[BUG] GpuGetJsonObject does not expand escaped characters
Describe the bug If I have a string with escaped characters in it, the cpu version of GetJsonObject will interpret those escaped characters, but the GPU version will not.
For example if I have the file test.tsv.
label json
1 {"A": "B"}
2 {"A": "B\nB"}
3 {"A": "\u7CFB\u7D71"}
4 {"A": "\u7CFB\t\u7D71"}
If I run the following commands I get different results on the CPU and the GPU.
scala> spark.conf.set("spark.rapids.sql.enabled", true)
scala> spark.read.options(Map("sep"->"\t", "header"->"true")).csv("./test.tsv").selectExpr("*", "get_json_object(json, '$.A')").show(false)
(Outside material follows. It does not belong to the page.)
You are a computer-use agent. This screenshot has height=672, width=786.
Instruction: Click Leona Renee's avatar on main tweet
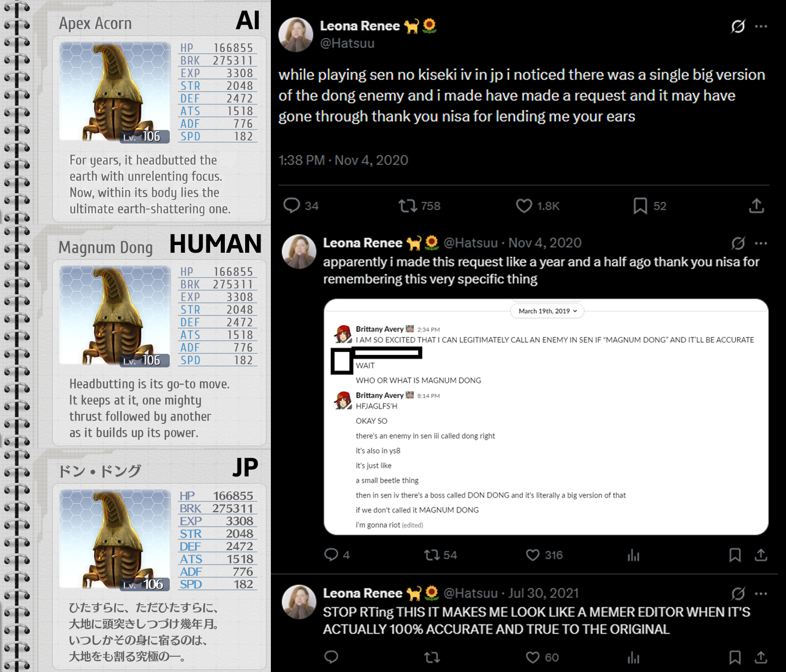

+-----+-----------------------+--------------------------+
|label|json |get_json_object(json, $.A)|
+-----+-----------------------+--------------------------+
|1 |{"A": "B"} |B |
|2 |{"A": "B\nB"} |B\nB |
|3 |{"A": "\u7CFB\u7D71"} |\u7CFB\u7D71 |
|4 |{"A": "\u7CFB\t\u7D71"}|\u7CFB\t\u7D71 |
+-----+-----------------------+--------------------------+
scala> spark.conf.set("spark.rapids.sql.enabled", false)
scala> spark.read.options(Map("sep"->"\t", "header"->"true")).csv("./test.tsv").selectExpr("*", "get_json_object(json, '$.A')").show(false)
+-----+-----------------------+--------------------------+
|label|json |get_json_object(json, $.A)|
+-----+-----------------------+--------------------------+
|1 |{"A": "B"} |B |
|2 |{"A": "B\nB"} |B\nB |
|3 |{"A": "\u7CFB\u7D71"} |系統 |
|4 |{"A": "\u7CFB\t\u7D71"}|系\t統 |
+-----+-----------------------+--------------------------+
But don't let the '\n' and \t' fool you. That is just show cleaning things up for us and re-escaping the results.
scala> spark.conf.set("spark.rapids.sql.enabled", true)
scala> spark.read.options(Map("sep"->"\t", "header"->"true")).csv("./test.tsv").selectExpr("get_json_object(json, '$.A') as parsed").collect.foreach(System.out.println)
[B]
[B\nB]
[\u7CFB\u7D71]
[\u7CFB\t\u7D71]
scala> spark.conf.set("spark.rapids.sql.enabled", false)
scala> spark.read.options(Map("sep"->"\t", "header"->"true")).csv("./test.tsv").selectExpr("get_json_object(json, '$.A') as parsed").collect.foreach(System.out.println)
[B]
[B
B]
[系統]
[系 統]
I don't think it would be too hard to post process the returned data, but it might be better to do it in the get_json_object kernel itself, that way we can tell if the data is in quotes or not. We might also need it to properly get the key, if the key is escaped in some way.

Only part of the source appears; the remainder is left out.